Well, that was that.

So, I called up Marles Cundiff (Lankville Daily News editor) and asked him what I should do. “Whyn’t you just wander around in some of the swamps, just get a feel for ’em. We’ll make it a kind of travel/human interest piece,” he said.

The next morning, I rented a car and drove down to the northern edge of the swamps. There were a number of dirt service roads and I followed one out to the edge. There was another guy there, dumping a couple of corpses into the slough and I asked him about that, figuring on getting a good quote for my story. But he wasn’t interested in talking much.

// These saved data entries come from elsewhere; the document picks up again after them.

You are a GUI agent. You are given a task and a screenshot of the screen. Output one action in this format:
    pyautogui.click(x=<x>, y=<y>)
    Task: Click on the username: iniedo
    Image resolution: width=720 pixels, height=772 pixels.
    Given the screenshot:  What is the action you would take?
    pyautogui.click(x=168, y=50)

I wandered around for awhile and I got more and more lost. I got a little panicky. I removed my dress shirt straight over my head and lowered myself slowly into the bog. I saw more guys pulling up along the distant fringes, dumping bodies. “Jesus Christ, they have a real problem with that down here,” I thought to myself, in a rare moment of lucidity. It passed and I covered my face with mud and began moving slowly through the muck.

Hours flew by. I came upon a finger of land jutting out into the mire. There was a cabin on stilts and a homespun woman hanging wash on a clothesline that reached from the house to a pole that rose impossibly out of the water. When she was finished, the line suddenly broke and all the clothes dropped into the swamp, disappearing forever.

She didn’t seem bothered by this at all– it was as though she expected it. I was intrigued.

And then, before I knew it, I was lurking.

I lurked all night. Just outside the range of her meager porch light. I believe she heard me a few times, I believe she knew I was there. By morning, surrounded by mysterious submerged creatures, I was hysterical and completely covered in swamp mud. The authorities found me.

I awoke in a small, ill-lit cell still covered in mud. The mud dropped off of me in great chunks. I suddenly became aware of a detective. I cleared my eyes and saw it was Gee-Temple.

“Lurking again, huh, Nixon?”

And I had to admit my shame.

I also told him about all the dumped bodies but he didn’t seem too concerned with that.

 

So, now, I’m starting over. I am Otis Nixon. I am a lurker.